SOMETHING wasn’t quite the same as we entertained guests at the Caley Brewery last month before Edinburgh’s rugby match against Toulouse. A man who would very much have been in his element on occasions like this was conspicuous by his absence.
Alan McBurnie loved nothing more than bustling around the sample cellar, making sure the beer was perfect and people enjoyed themselves. Nothing was ever too much trouble for him and he didn’t relax until the last customer had left and everything was tidied up.
Alan would also have loved seeing Edinburgh beating Toulouse too, especially before a record UK crowd.
We have often said a book should be written about Caledonian’s renaissance since 1987.
There are so many stories to share, so many great characters involved.
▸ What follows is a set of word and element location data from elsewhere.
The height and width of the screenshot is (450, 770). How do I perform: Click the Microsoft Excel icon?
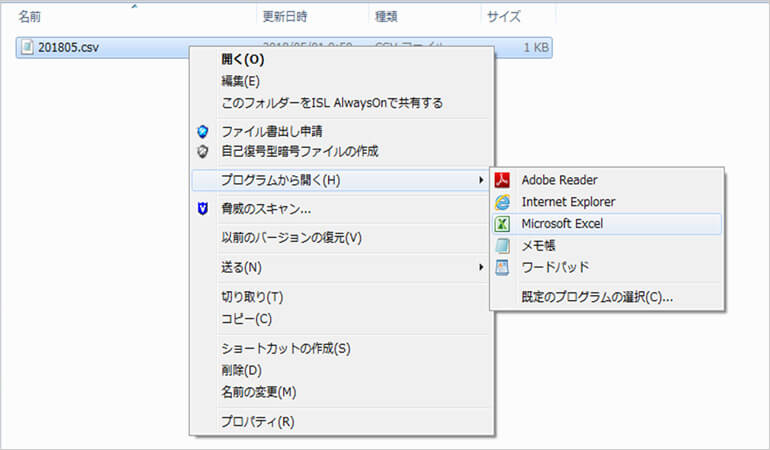503,224
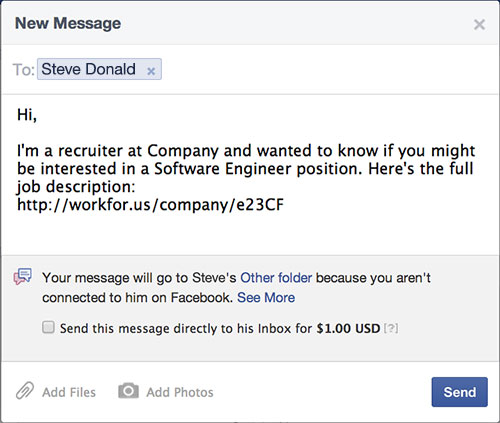Screen dimensions: 500x423
Task: Click the paperclip attachment icon
Action: point(25,391)
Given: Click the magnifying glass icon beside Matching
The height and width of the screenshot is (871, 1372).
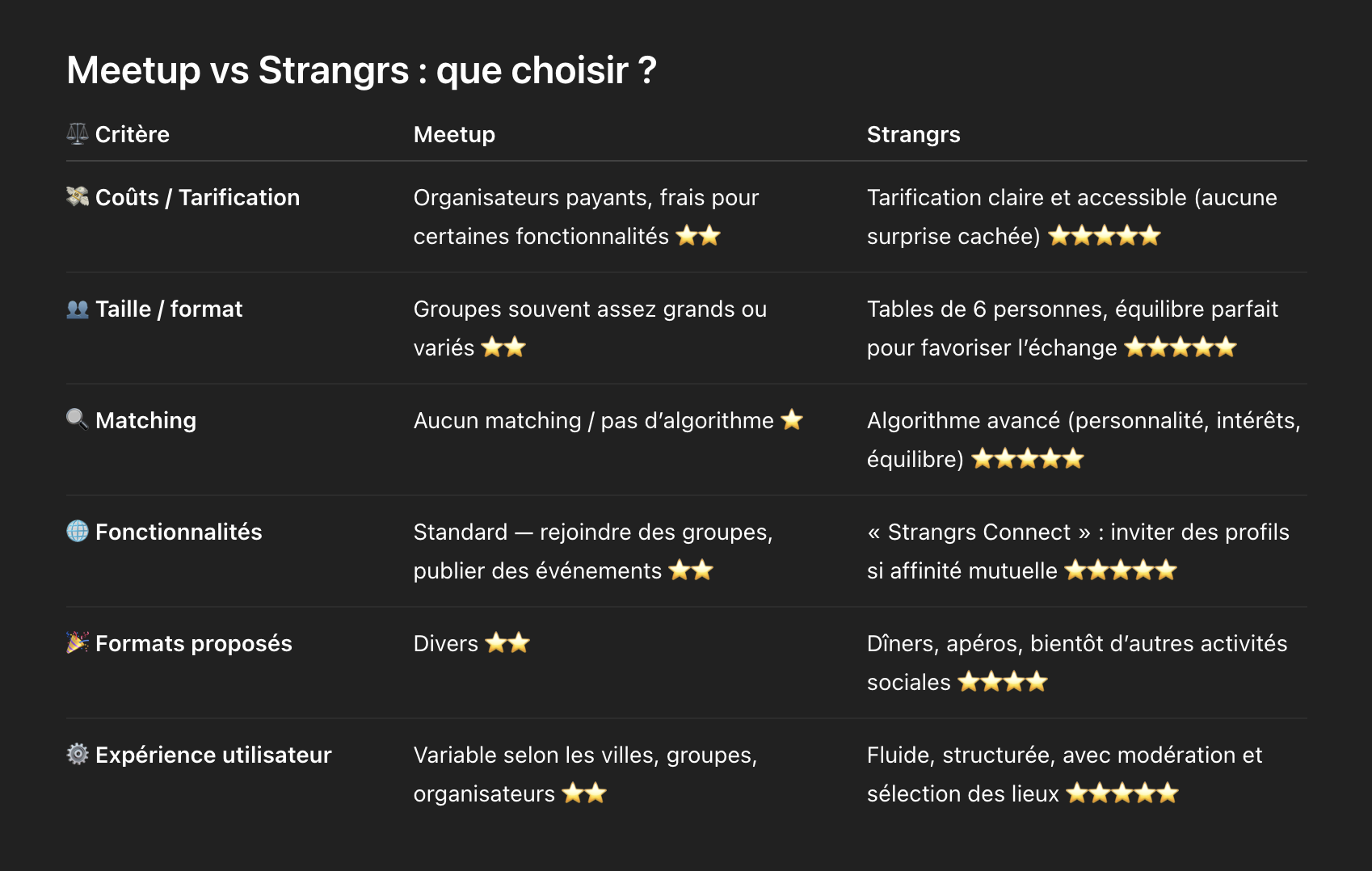Looking at the screenshot, I should 78,419.
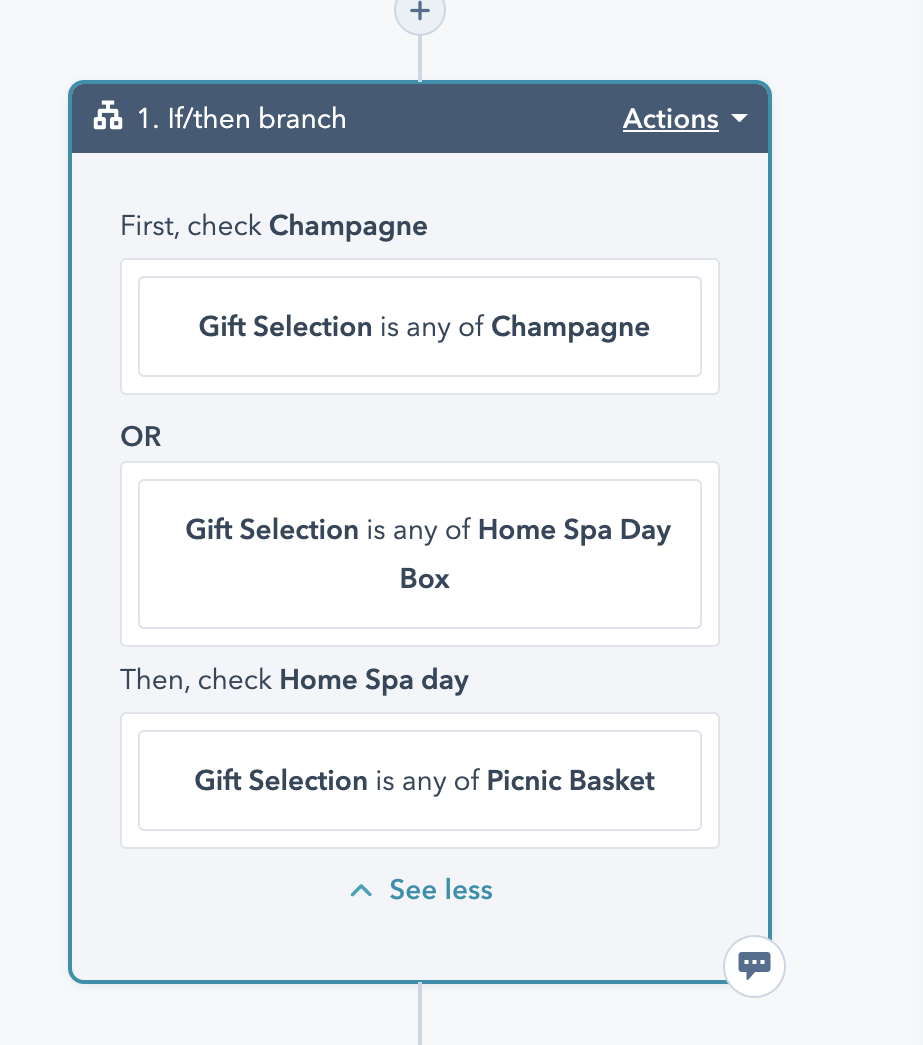Select the Champagne gift selection filter
Screen dimensions: 923x1045
(420, 327)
Alan was up there with the best.
Alan started in the trade in the Miners Welfare Institute in 1976 before running a pub called Springbank Cottage in Maryhill, Glasgow, for two years in the early nineties.
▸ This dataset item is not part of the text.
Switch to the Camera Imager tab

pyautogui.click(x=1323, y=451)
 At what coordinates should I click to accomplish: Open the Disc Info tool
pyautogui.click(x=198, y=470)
He then joined Broughton Brewery in sales on August 24, 1992.
I had moved to Scotland in July 1993 and I kept bumping into this bubbly, effusive little guy from Glasgow who was really into the trade and cask beer.
He was so enthusiastic he made a real impression on me.
In 1995, when Broughton went into receivership and Caledonian tentatively looked into acquiring it, I met Alan several more times.
When I heard the new owners had made Alan redundant, I rang him that day and arranged to meet him with Craig Frood at a Little Chef in Kirkintilloch.
That meeting confirmed my view that Alan was ideal for Caledonian.
He started right away, taking on the west of Scotland, and so began the strong bond between him and the brewer that lasted to the end.
Although he started in sales and there was a sales aspect to his role, his background as a publican meant he had a huge empathy with the Scottish licensed trade and as a result he developed quality and cellar training for Caledonian, which reached as far south as Kent.
Over the years, Monday nights at Caledonian became Alan’s domain.
He has educated several thousand people in the art of the cellar and enthused even the most die-hard students.
Eventually ABCQ (Award in Beer and Cellar Quality) accredited, his courses were renowned and have truly been fundamental foundations for the success that cask beer has enjoyed over the last 15 years north of the border.
The Caledonian Beer Festival was instrumental to Caledonian’s growth and by the time it finished in 2004 Alan was in charge of the huge temporary cellar.
Due to the expansion at Slateford Road, there was sadly no room for a beer festival and we had to expand our sampling off site.
But Alan’s dedication to training and passion for the beers meant he was the person chosen to look after the bar side of events outside the brewery.
Alan loved this. He trained the bar staff, set up bars and ensured the event experience was enhanced by excellent cask beer.
Alan’s events experience expanded his sporting horizons – he even saw the light and got to like cricket!
A few years earlier Alan was instrumental in helping make Glasgow rugby’s Friday nights at Hughenden fantastic fun.
The Caledonian bar was a very popular addition to the venue.
Alan’s love for the team maybe rivalled his other Glasgow sporting passion, Rangers, at times!
With his Caledonian hat on, Alan was possibly at his proudest at the Great British Beer Festival. He loved the fact Caledonian could display its range on such a stage.
Alan’s smile is the last thing I saw as I left the hospice when I went to see with him Craig Frood, David Brown, and Chris Miller on March 23.
The five of us had a real laugh – it was a real privilege to spend those last minutes with him.